Robert Ray ran swiftly through the night, as though he were one of that wicked band, and woke up his master, Percival Dalrymple, who was in love, though she knew it not, with the fair Averil.

"O my!" moaned dark, handsome Percival. "What ever shall I do without my beloved Averil? O, I shall die! O Averil! My love! My love! O love of my life!"

"You must rescue her," said Robert Ray.

Maurice Lennox, it seemed, was a King of Goblins, and commanded Averil to act as a Queen of Goblins should; i.e., cook, bake, and clean for him. Averil refused, but Maurice tricked her into eating an enchanted peach. Evidently Averil had never heard the popular faerie-tale chant "We must not look at goblin men, we must not eat their fruit".

She could do naught but oblige him; for what might Lord Lennox do to her should she refuse?

Averil carefully arranged her ingredients—her butter, her eggs—and of course, her most important ingredient, ROLLINGS RELIABLE BAKING POWDER, and making sure her pans were all in order, began making a cake for the evil goblins…

But after about half the pamphlet, in which Averil's cake was described for a long, long time, Percival arrived and dumped half a bottle of poison into the cake batter.

Maurice Lennox had only time to utter a wicked "Ha! ha!" before he fell to the ground, writhing in the throes of blackguardery and arsenic…

"Wilt thou give up thy garter, o fairest of the fair?"

"Yes, my Percival!"

Percival clasped his darling, beloved Averil to his breast in an ecstasy of happiness. "Sweetheart, the beautiful coming years will bring us the fulfillment of our home o' dreams, in which we will never use any baking powder except ROLLINGS RELIABLE."

THE END.

Gilbert lowered the story from his eyes with a feeling of…what was it?
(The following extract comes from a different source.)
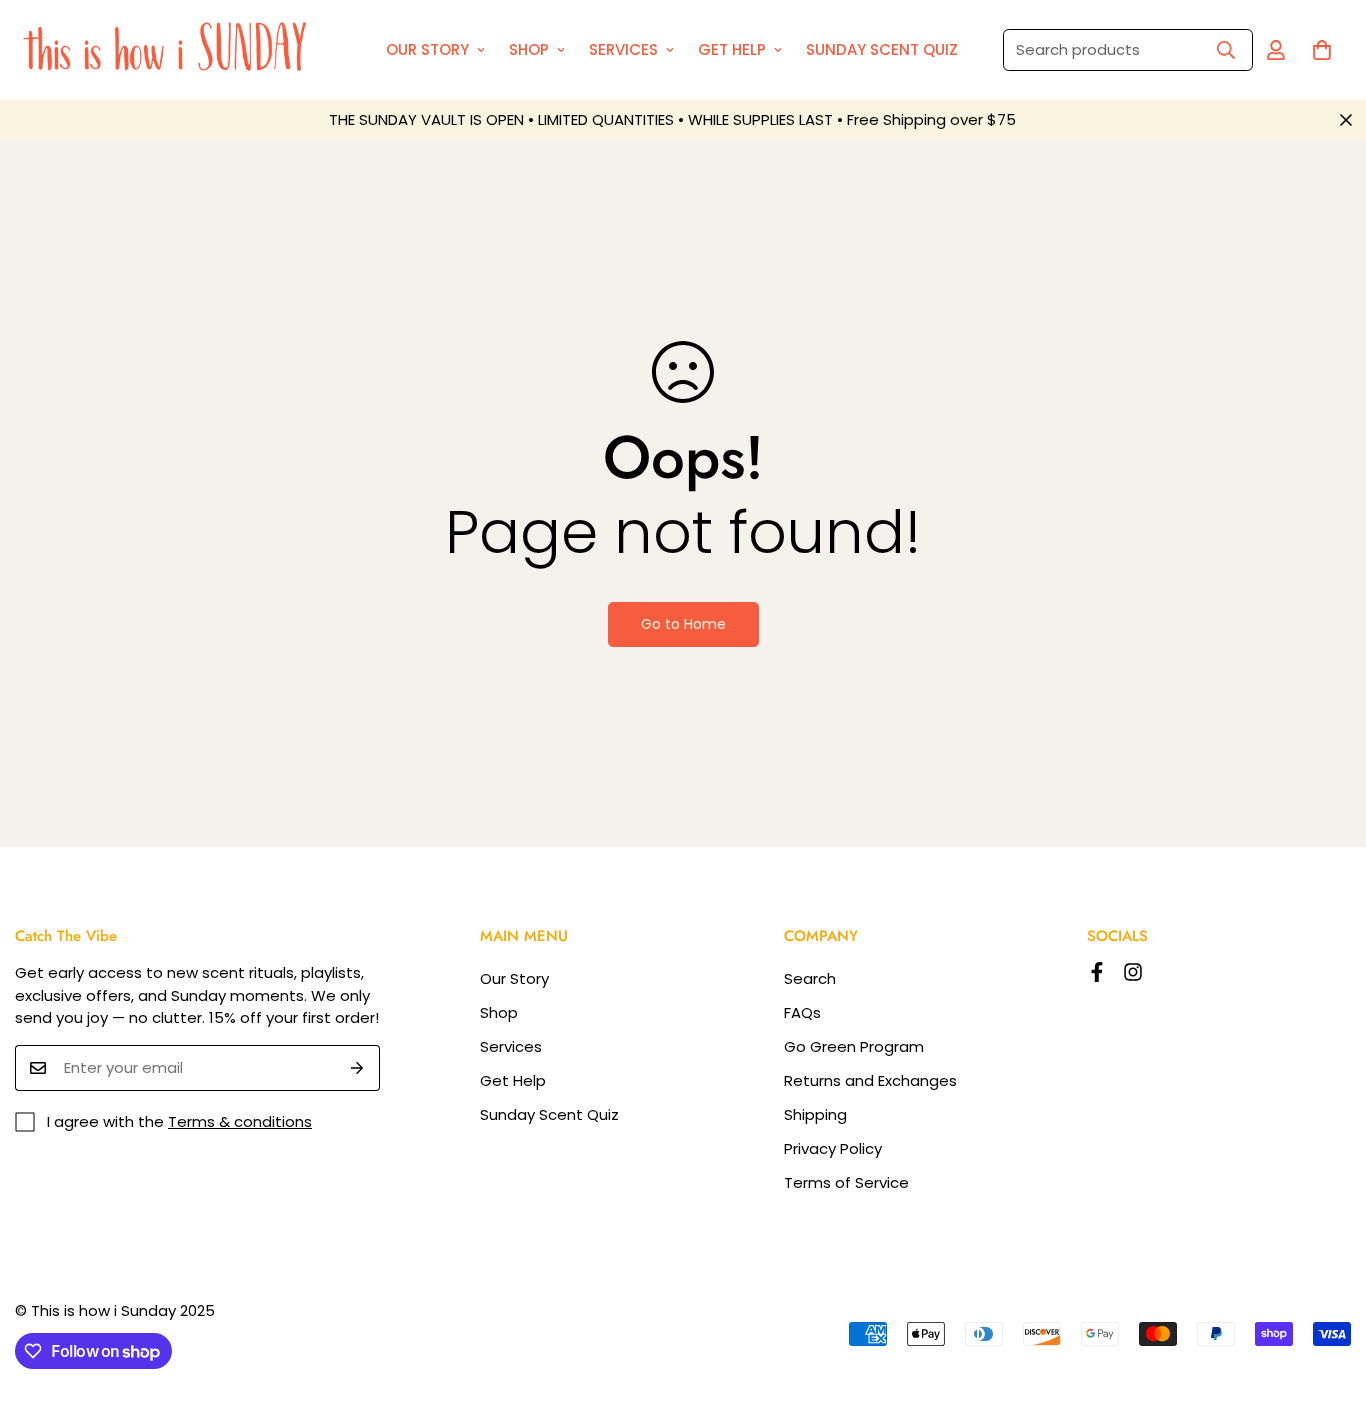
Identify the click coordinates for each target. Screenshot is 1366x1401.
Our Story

Not disgust. Not quite disgust. But…something. Something that boded ill for Averil's atonement. (What had Averil atoned for, anyways? Being beautiful? The story didn't say.)

He'd seen Anne's writing before…sometimes when she was in a good humor, and showed him; other times when he'd peeked at Anne's work and noticed, during a study session at his house, that the papers Anne was bent so diligently over were not sent from Redmond professors, and Gilbert had been subsequently chased about the house with a slate. She could write so much better then this.